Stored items
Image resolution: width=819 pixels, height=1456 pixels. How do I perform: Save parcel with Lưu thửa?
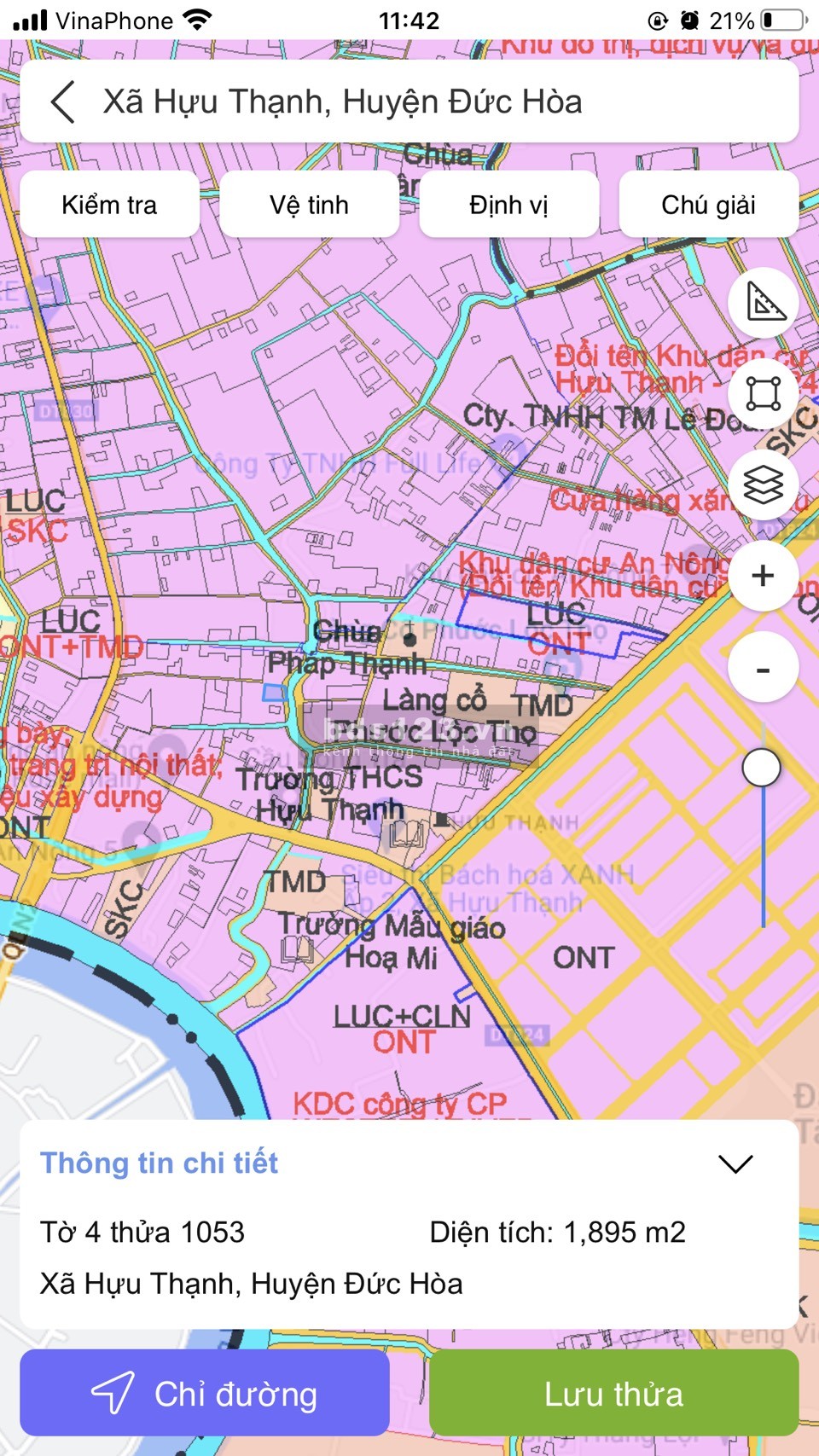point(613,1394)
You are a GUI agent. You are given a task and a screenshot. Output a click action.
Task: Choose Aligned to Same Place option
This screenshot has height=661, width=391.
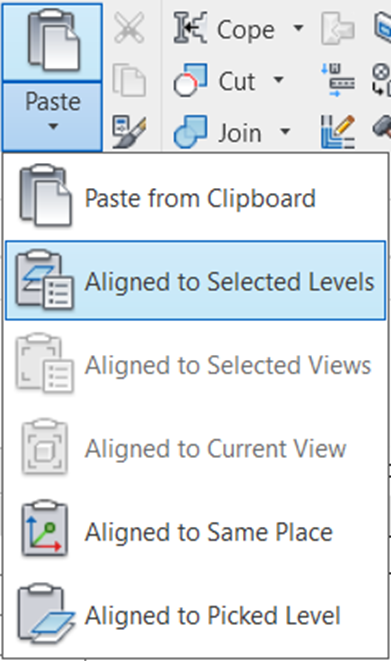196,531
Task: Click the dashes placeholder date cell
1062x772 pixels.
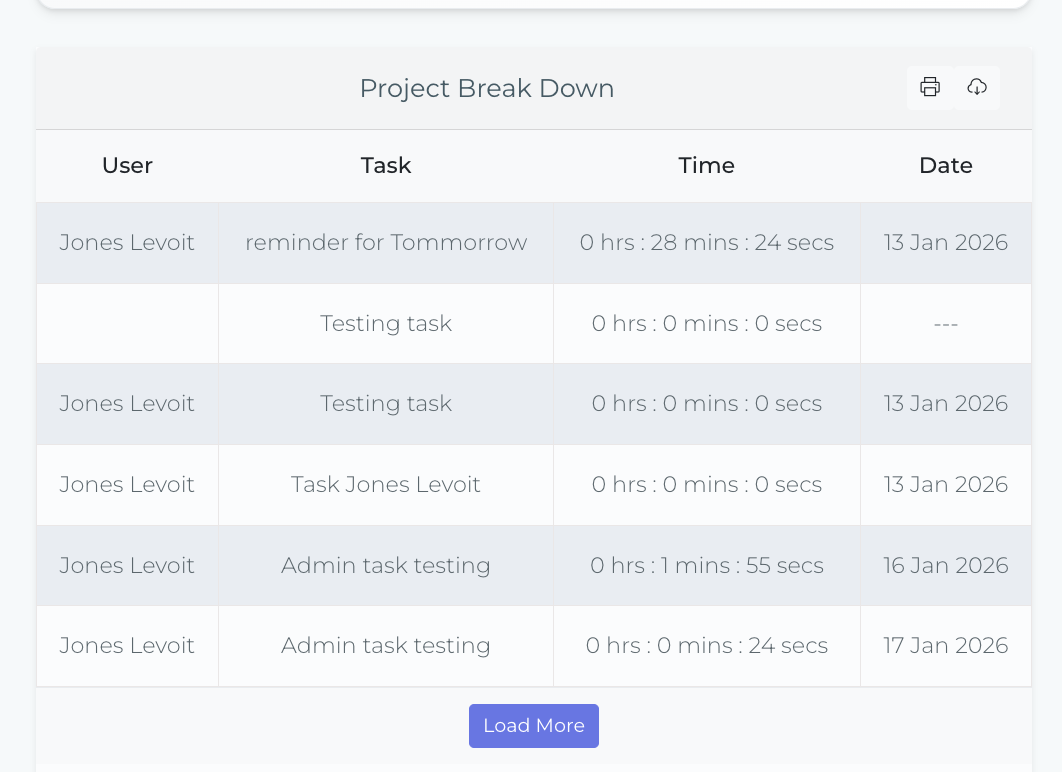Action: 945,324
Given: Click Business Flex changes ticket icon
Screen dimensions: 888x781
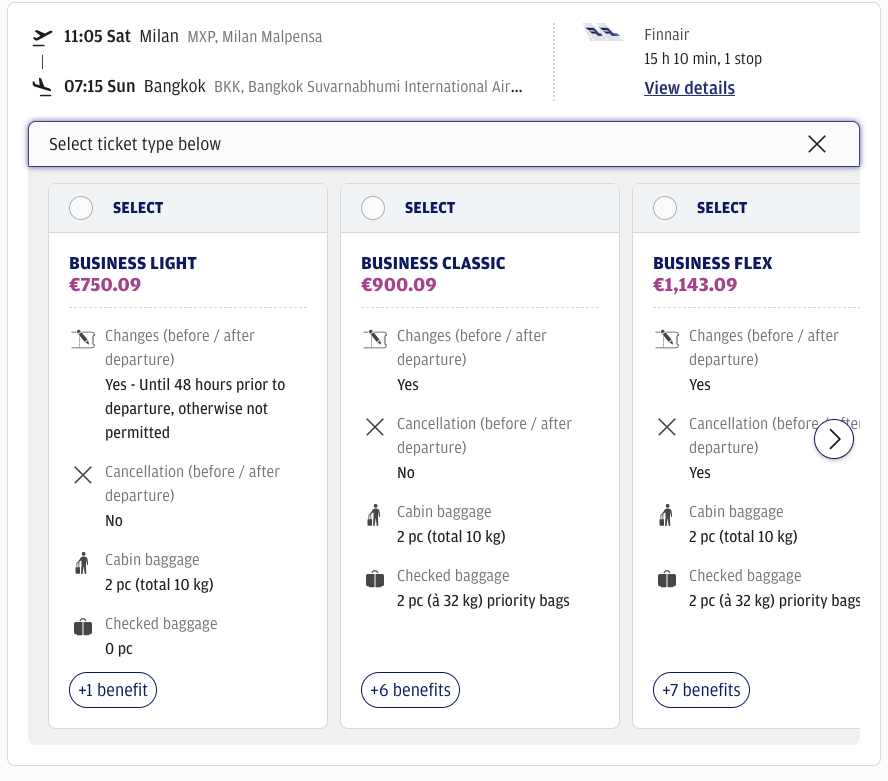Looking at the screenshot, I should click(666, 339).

PROBLEM STATEMENT -
The reply should contain all of the data above, word for word, with no pictures.

RESPONSE TO THE TASK -
Image resolution: width=819 pixels, height=1456 pixels. How do I perform: Save parcel with Lưu thửa?
point(613,1394)
You are a GUI agent. You are given a task and a screenshot. Output a click action.
Task: Choose Aligned to Same Place option
This screenshot has height=661, width=391.
196,531
Task: Click the dashes placeholder date cell
1062x772 pixels.
Action: 945,324
Given: Click Business Flex changes ticket icon
Screen dimensions: 888x781
Looking at the screenshot, I should click(666, 339).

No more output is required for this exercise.